::: Information given

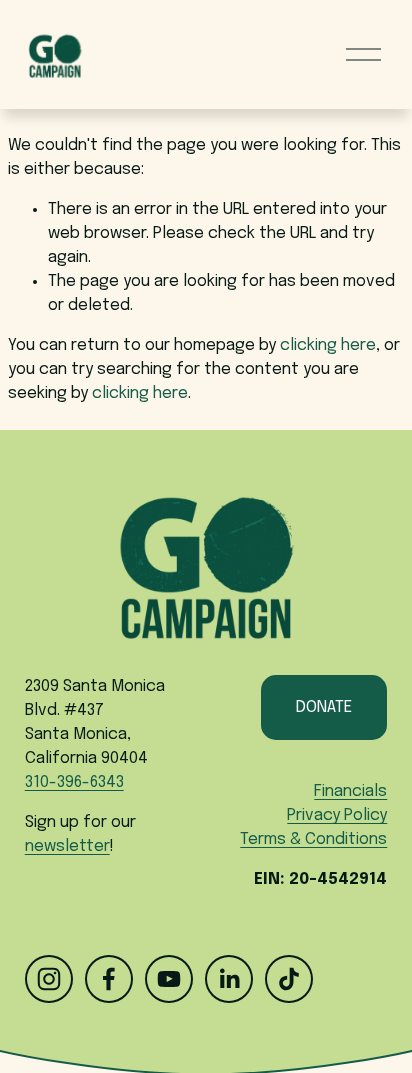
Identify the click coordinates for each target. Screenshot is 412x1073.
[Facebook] (109, 979)
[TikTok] (289, 979)
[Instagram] (49, 979)
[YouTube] (169, 979)
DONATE (324, 707)
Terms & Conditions (313, 839)
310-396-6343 (74, 782)
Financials (350, 791)
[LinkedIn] (229, 979)
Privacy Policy (337, 815)
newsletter (67, 846)
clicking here (328, 345)
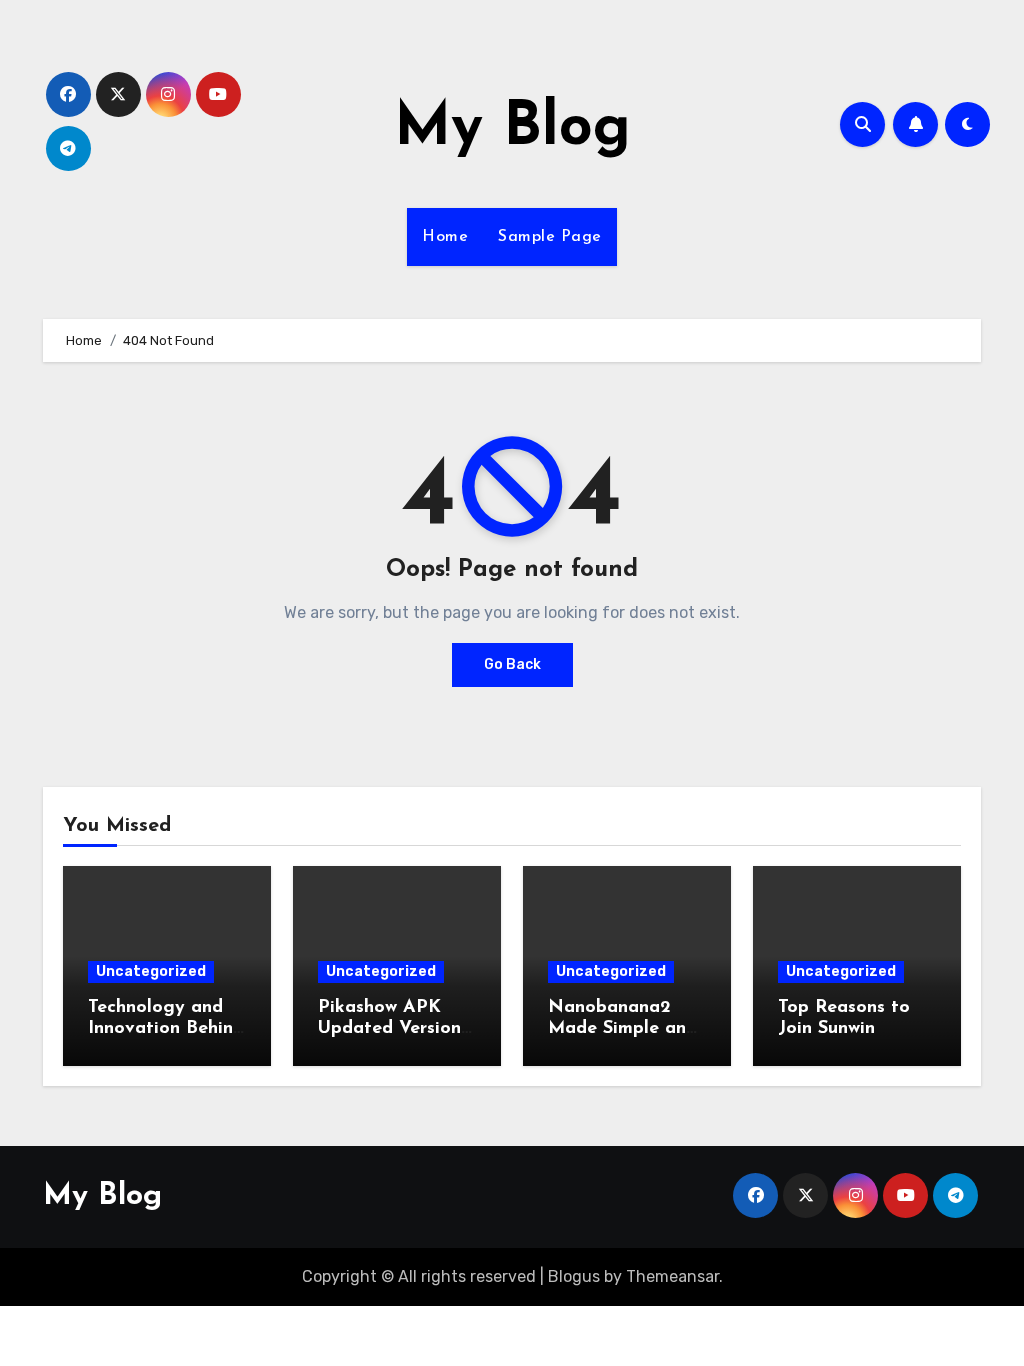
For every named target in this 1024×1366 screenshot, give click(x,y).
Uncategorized (151, 971)
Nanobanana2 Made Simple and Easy (622, 1029)
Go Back (512, 664)
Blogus (574, 1276)
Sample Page (550, 237)
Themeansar (672, 1276)
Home (445, 237)
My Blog (512, 129)
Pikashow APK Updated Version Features (389, 1029)
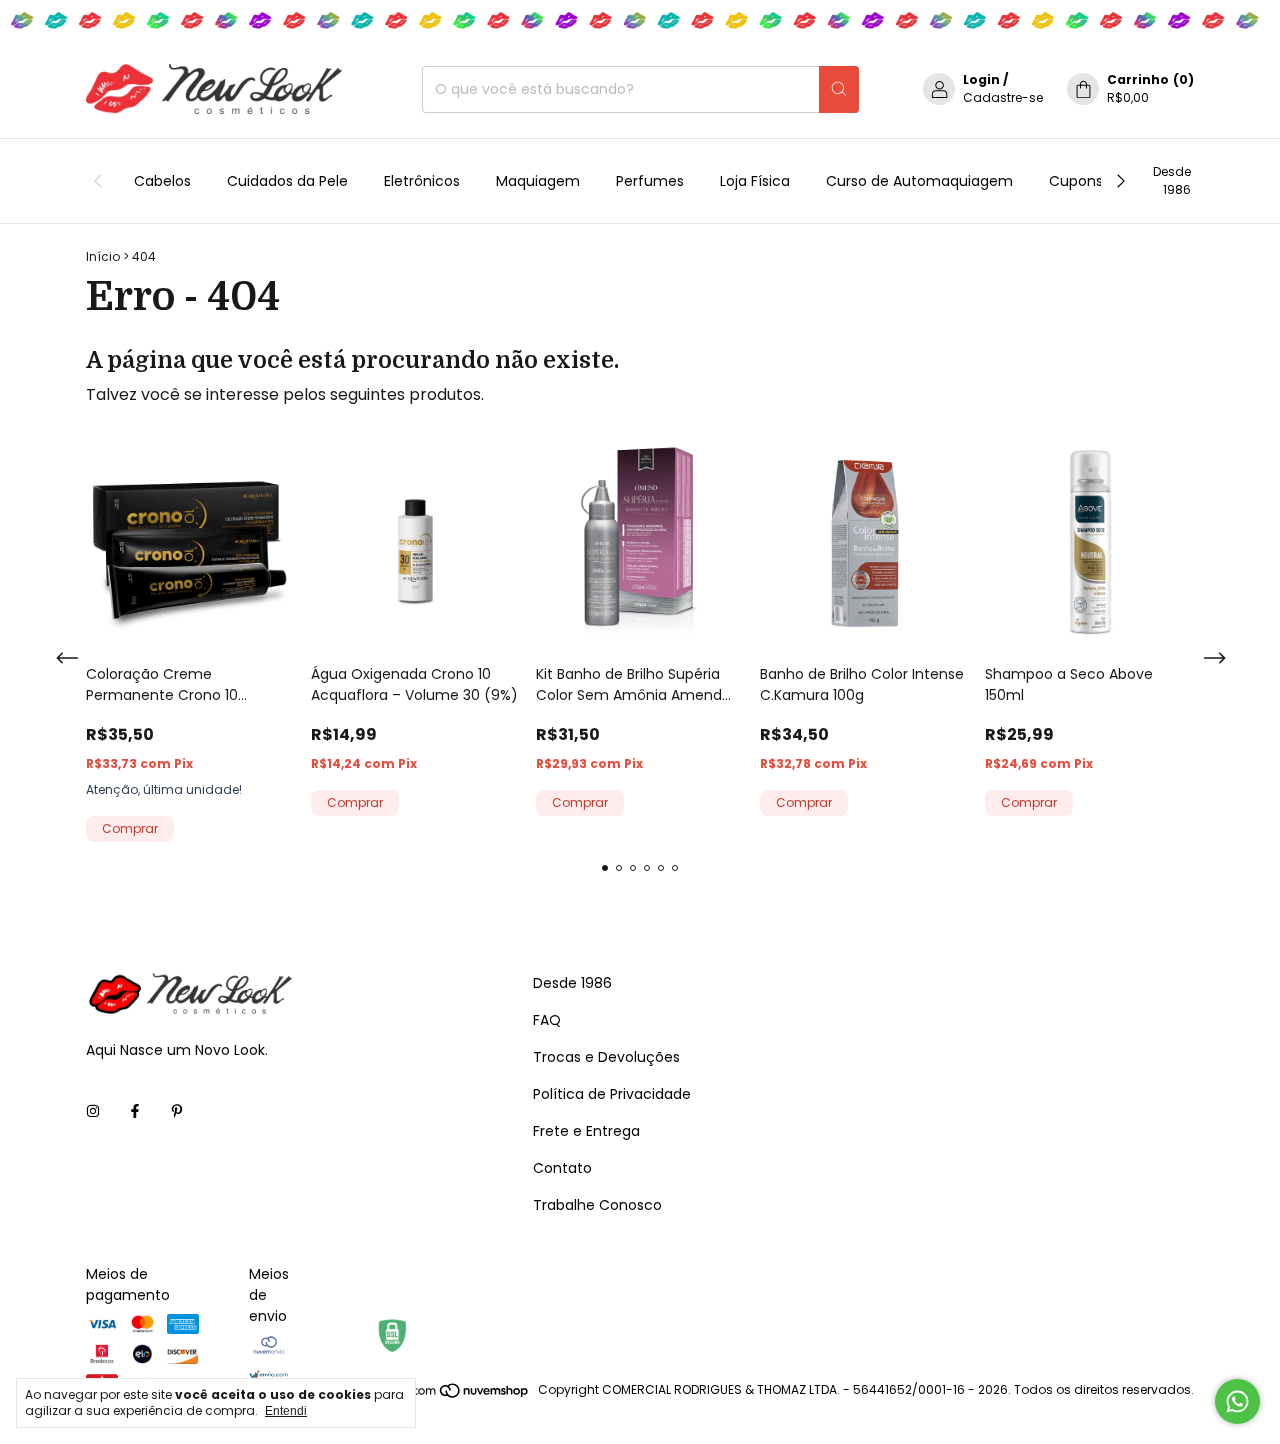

::::::

__Exercise instructions__.
A single number is required: how many lines in these records contain "target".

__Response to the task__.
2